Work instructions: Count every line in the data below where the word "gear" appears, then state only that count.

■ ■ ■ ■ ■ ■ ■

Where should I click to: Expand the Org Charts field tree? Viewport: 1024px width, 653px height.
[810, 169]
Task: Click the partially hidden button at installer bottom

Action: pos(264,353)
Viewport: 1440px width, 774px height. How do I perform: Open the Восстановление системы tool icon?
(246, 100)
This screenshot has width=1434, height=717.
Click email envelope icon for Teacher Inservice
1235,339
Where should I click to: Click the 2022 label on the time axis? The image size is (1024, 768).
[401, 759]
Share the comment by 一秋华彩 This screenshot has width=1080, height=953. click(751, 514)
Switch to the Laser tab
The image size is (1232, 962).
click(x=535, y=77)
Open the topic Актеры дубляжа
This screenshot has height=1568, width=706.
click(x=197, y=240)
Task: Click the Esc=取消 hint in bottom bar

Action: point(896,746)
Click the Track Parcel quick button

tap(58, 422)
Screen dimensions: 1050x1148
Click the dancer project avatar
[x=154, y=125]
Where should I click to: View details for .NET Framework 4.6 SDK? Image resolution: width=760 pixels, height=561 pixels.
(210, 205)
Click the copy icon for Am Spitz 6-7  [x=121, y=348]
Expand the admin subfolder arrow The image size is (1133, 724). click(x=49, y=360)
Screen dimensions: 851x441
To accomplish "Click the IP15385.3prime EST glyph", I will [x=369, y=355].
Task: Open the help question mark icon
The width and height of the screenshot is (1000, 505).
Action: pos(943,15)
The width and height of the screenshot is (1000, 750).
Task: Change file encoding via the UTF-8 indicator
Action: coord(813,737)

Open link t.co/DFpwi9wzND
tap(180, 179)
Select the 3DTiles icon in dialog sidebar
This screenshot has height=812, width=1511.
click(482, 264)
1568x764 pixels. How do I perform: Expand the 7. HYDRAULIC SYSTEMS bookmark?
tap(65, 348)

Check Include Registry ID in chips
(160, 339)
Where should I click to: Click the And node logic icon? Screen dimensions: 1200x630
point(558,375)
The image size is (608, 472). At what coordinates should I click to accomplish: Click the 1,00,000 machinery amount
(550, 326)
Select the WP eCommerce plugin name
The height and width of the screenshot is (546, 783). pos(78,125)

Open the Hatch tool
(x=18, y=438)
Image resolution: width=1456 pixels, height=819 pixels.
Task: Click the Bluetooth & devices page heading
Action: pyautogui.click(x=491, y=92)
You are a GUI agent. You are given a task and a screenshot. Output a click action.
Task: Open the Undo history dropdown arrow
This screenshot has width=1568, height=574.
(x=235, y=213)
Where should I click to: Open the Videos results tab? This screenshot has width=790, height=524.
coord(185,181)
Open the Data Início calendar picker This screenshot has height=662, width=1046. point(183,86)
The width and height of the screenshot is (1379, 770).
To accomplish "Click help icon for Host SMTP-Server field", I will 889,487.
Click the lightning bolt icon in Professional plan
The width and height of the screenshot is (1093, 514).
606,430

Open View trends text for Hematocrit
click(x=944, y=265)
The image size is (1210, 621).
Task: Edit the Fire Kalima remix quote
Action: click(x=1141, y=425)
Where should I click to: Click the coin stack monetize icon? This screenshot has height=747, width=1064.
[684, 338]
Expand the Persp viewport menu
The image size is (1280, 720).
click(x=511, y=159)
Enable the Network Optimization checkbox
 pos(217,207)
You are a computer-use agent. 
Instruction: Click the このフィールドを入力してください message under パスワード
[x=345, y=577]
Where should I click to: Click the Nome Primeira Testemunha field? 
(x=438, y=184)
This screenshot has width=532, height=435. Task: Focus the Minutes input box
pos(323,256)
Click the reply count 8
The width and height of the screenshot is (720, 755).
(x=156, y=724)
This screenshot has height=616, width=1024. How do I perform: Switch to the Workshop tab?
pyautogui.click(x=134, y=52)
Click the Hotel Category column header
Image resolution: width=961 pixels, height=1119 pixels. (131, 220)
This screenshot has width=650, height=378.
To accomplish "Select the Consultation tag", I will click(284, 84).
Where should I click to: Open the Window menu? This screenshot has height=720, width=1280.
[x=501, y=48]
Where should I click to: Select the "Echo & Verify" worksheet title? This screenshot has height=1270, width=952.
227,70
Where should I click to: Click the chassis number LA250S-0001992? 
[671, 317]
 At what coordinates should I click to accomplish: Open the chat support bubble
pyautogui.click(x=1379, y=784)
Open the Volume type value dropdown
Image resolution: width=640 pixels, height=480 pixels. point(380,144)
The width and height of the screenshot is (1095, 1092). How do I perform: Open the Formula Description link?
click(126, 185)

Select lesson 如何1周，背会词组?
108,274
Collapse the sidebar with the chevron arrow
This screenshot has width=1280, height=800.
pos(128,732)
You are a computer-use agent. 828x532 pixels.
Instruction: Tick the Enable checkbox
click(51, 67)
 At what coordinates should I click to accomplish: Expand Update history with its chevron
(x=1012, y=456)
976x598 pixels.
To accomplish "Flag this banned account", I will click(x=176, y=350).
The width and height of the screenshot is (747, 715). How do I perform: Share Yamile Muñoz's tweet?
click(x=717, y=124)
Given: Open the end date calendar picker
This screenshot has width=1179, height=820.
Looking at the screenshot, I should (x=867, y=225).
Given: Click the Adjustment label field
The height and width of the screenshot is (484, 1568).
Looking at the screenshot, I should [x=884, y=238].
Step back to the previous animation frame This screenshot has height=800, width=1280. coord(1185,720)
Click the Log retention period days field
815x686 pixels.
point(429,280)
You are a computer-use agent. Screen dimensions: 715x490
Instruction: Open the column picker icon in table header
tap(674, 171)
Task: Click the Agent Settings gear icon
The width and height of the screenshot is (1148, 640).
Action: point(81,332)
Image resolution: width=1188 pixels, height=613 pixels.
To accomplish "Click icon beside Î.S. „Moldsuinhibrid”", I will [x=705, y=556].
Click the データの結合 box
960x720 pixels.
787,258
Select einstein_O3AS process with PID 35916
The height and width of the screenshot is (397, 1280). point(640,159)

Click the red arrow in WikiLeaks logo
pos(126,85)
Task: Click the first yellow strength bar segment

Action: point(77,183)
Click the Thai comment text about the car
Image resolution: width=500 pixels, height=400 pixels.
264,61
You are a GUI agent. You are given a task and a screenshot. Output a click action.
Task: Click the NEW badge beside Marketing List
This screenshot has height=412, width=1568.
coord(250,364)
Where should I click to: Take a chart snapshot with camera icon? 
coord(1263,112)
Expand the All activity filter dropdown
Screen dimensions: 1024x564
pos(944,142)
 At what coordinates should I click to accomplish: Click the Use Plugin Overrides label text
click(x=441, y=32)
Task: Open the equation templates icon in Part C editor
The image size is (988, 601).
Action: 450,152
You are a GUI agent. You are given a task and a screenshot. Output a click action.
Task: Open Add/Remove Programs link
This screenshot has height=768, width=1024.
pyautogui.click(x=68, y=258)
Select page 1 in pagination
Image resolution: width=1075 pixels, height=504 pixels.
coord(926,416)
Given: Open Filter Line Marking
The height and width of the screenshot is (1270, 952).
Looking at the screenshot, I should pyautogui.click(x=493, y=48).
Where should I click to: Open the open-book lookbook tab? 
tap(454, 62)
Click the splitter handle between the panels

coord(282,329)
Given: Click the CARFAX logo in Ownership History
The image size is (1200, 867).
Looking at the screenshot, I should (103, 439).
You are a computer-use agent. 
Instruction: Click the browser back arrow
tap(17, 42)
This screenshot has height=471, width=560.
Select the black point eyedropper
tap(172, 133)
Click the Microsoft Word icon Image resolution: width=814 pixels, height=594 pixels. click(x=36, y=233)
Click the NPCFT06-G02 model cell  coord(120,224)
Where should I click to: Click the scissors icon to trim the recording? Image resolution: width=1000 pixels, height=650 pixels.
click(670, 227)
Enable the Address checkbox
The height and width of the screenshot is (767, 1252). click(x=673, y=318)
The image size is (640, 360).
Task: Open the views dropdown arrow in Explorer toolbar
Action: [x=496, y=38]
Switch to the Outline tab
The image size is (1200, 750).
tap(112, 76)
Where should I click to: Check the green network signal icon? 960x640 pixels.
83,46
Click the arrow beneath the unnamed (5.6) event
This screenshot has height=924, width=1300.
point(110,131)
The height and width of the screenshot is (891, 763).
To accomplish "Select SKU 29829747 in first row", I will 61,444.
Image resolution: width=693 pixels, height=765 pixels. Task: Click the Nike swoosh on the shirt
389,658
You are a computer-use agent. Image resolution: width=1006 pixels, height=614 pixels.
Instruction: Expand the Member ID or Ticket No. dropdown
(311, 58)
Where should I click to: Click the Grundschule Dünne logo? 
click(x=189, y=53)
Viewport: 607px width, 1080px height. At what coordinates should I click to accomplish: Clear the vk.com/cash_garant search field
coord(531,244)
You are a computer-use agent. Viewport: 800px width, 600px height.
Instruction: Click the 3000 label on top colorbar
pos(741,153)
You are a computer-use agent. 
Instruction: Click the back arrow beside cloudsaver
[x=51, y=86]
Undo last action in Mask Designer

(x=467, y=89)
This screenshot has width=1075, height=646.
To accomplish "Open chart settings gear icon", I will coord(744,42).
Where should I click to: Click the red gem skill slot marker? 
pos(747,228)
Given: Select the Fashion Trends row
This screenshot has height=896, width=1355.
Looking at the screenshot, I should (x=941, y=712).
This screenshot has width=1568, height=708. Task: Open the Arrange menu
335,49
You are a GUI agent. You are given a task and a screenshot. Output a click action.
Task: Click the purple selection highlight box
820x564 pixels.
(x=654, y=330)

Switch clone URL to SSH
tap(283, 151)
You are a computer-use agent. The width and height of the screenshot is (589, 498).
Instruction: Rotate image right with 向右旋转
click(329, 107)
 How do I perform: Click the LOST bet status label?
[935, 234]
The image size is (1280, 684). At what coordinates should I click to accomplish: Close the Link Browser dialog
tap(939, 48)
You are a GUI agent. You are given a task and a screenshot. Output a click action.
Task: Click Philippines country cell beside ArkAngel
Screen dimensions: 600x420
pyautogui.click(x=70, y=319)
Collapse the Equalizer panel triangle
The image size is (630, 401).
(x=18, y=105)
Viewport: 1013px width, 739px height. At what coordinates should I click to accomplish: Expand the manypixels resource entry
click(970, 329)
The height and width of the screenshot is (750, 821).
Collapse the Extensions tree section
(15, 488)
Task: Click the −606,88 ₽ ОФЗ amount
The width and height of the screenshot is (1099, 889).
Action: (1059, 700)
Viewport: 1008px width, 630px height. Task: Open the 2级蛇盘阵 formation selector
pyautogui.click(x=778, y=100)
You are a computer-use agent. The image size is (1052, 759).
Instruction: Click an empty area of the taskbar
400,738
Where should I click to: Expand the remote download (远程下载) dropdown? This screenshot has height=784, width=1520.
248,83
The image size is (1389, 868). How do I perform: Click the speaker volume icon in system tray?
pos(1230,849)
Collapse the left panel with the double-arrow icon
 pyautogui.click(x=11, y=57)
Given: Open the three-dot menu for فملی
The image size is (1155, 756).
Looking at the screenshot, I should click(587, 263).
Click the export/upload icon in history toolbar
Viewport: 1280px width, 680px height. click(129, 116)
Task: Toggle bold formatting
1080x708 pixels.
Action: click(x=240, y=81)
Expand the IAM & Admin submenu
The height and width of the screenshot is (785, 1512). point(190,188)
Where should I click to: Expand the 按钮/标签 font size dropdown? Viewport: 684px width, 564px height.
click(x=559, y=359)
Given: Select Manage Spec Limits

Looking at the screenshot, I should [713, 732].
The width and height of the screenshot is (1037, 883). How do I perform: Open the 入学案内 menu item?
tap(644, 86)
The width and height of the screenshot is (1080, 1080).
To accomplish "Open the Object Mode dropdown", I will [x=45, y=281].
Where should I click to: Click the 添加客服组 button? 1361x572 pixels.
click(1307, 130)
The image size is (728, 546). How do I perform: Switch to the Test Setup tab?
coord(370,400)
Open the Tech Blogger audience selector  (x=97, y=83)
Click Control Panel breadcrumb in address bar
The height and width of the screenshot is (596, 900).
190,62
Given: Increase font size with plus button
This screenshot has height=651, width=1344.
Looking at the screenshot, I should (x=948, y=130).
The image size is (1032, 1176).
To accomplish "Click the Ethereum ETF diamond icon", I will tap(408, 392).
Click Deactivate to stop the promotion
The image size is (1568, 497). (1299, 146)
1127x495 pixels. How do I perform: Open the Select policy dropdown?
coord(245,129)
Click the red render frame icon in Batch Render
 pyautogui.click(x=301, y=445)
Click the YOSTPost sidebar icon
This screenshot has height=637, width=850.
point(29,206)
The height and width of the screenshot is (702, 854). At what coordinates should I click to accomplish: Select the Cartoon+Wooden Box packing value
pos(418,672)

■ ■ ■ ■ ■ ■ ■

Task solution: 2